My early years in New York were exactly what you'd expect them to be.  I worked a few truly horrible jobs, auditioned whenever I could, and lived in an apartment that was FAR too expensive. But I also lived with Rachael, spent countless hours in museums, gained my independence, and found a good degree of success in my career.  Enough to encourage me to keep going.

The thing about living in New York (in a nut shell) is that you face all the normal challenges of life, they're just amplified x10.
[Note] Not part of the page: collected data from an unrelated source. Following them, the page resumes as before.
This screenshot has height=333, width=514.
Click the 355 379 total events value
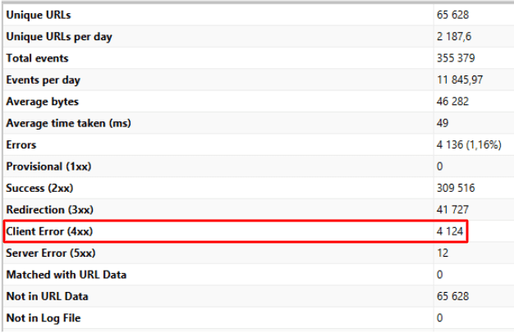[x=456, y=58]
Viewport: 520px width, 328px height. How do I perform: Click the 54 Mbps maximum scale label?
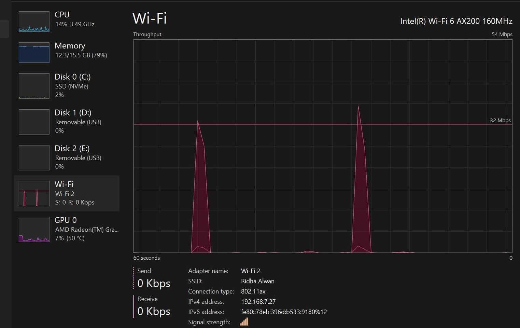[502, 34]
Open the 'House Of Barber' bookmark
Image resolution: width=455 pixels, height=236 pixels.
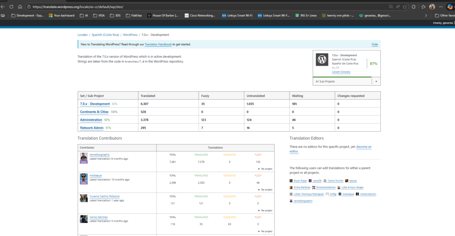(162, 16)
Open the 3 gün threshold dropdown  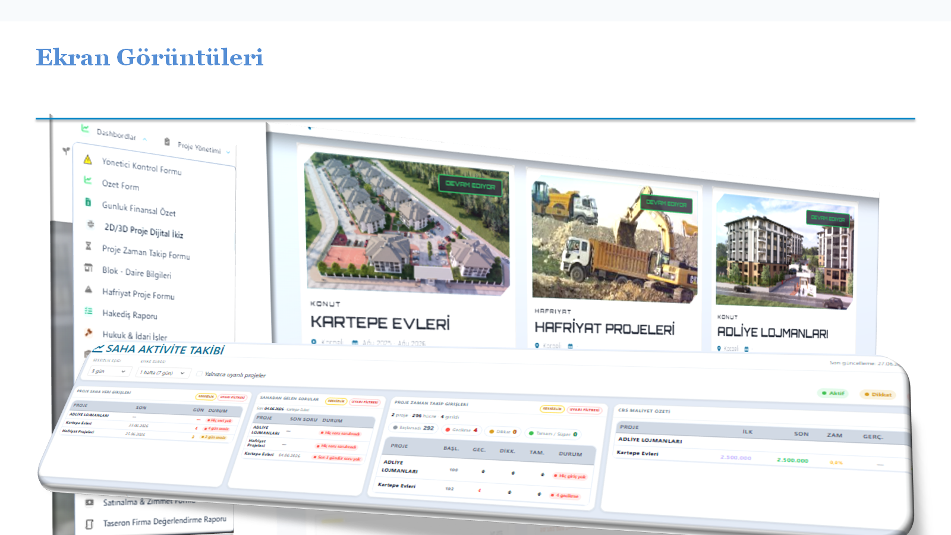pos(109,371)
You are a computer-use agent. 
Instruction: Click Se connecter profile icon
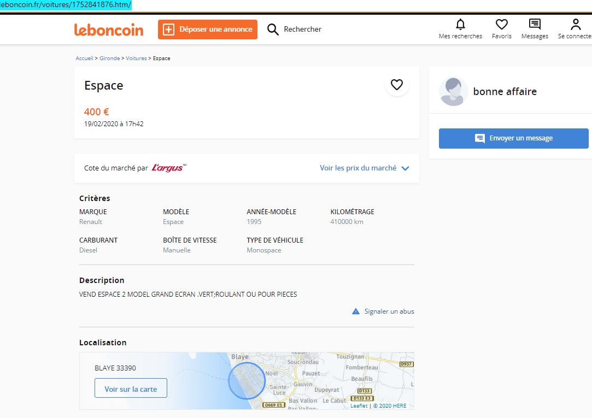point(575,25)
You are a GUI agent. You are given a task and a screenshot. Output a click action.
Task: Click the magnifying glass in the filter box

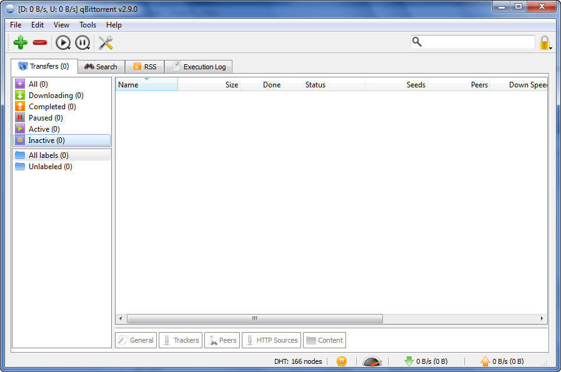(x=416, y=42)
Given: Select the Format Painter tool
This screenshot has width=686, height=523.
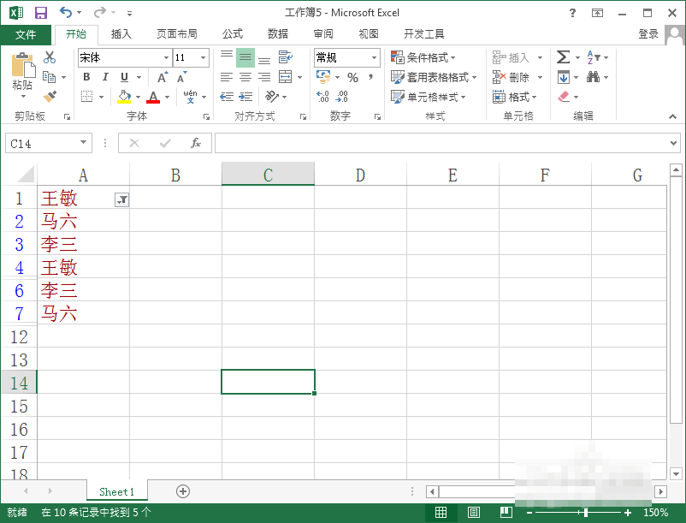Looking at the screenshot, I should coord(51,97).
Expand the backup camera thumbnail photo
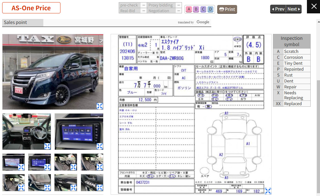 tap(21, 167)
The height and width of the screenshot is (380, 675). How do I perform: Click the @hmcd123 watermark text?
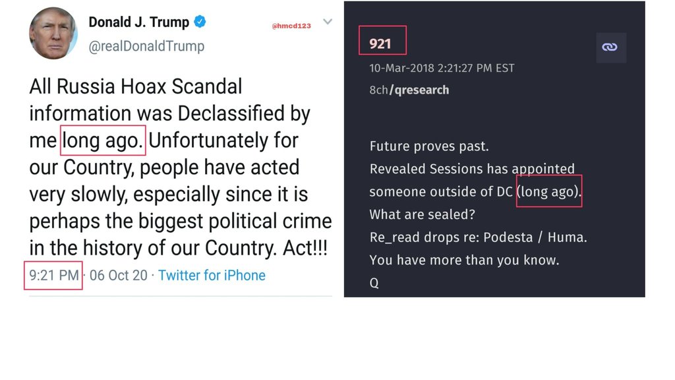click(x=291, y=26)
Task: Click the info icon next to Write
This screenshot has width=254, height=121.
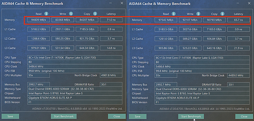Action: pos(70,14)
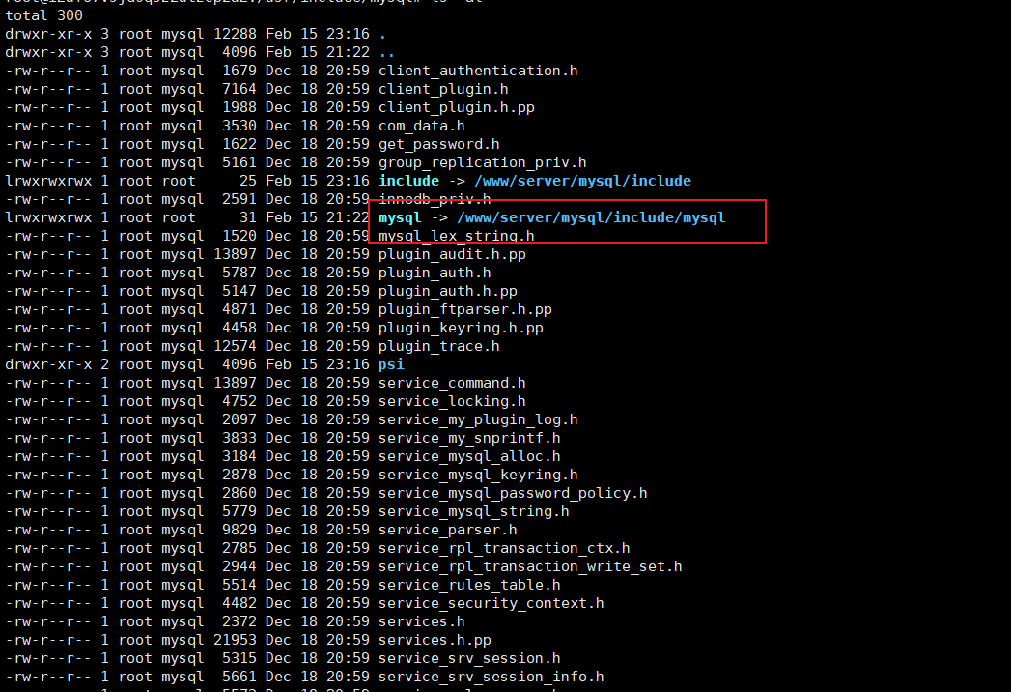Click the com_data.h filename
The width and height of the screenshot is (1011, 692).
[x=421, y=126]
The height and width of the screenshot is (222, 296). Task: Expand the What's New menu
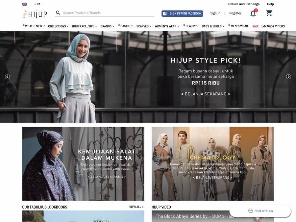pyautogui.click(x=34, y=26)
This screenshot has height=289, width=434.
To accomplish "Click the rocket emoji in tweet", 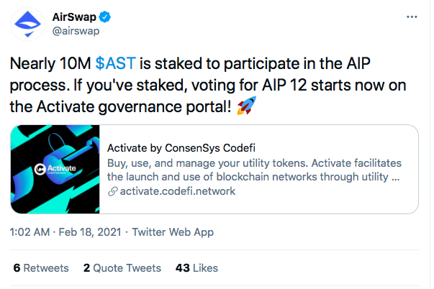I will [247, 106].
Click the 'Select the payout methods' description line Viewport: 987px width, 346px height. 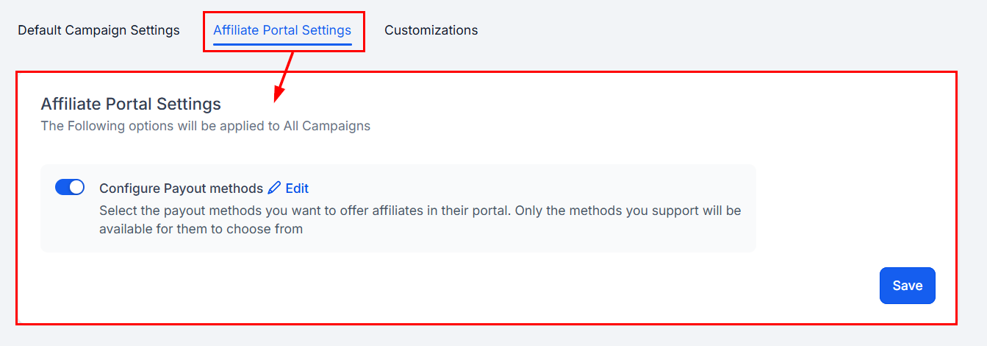tap(420, 211)
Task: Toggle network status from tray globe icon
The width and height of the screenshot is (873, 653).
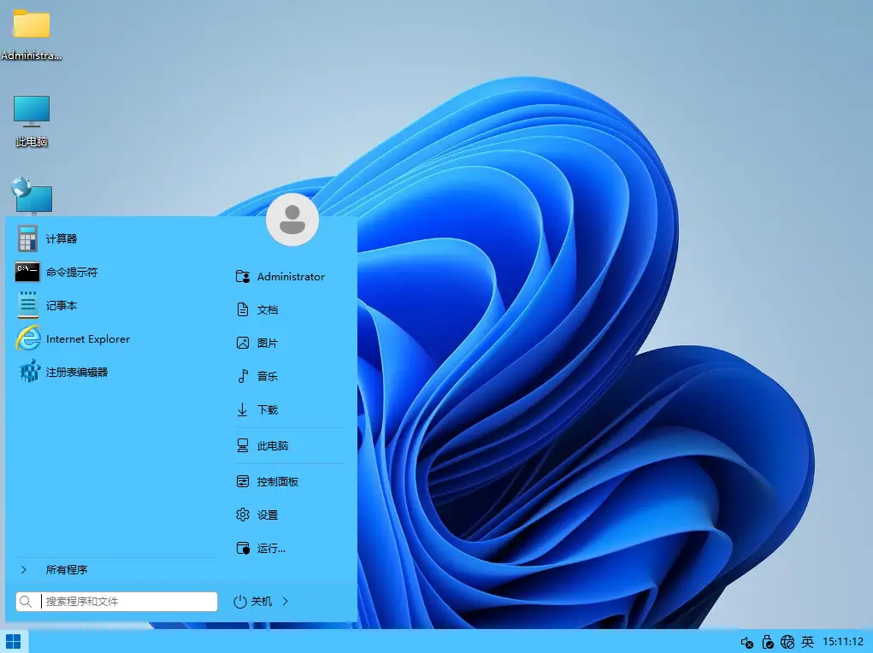Action: 787,642
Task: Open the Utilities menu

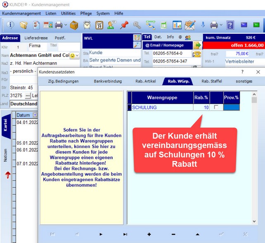Action: coord(68,13)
I first wrote about my struggles with New York and chasing my dreams in a post back in October of 2014.  I called it I Heart NY? At this point, I was just over three years into my journey there and the wear was starting to show.  From then on there were still ups and downs, but the downs were tougher, and the ups were fewer and farther between. 

My mom has this phrase, "Embrace the suck." And that's exactly what I did.  New York is dirty, smelly, crowded and full of tourists.  At first, you don't see any of this.  You're just thrilled to be stretching your legs in a new place, to be experiencing new things each and every day.  The adrenaline of confronting your greatest fears keeps you going.  But the longer you live there, the more habits and routines you establish, the city can start to drag you down.  To pull you into the dingy fabrics of its sidewalks heaped with garbage bags.  So, you begin lie to yourself.  You embrace the suck. You search for any glimmer of the joy and optimism, the dream, that drove you to the city in the first place.  And when you find it you weave and sew those lies into your heart, creating a narrative that allows you to stay, despite the abuses hurled at you every day by the city you claim to love.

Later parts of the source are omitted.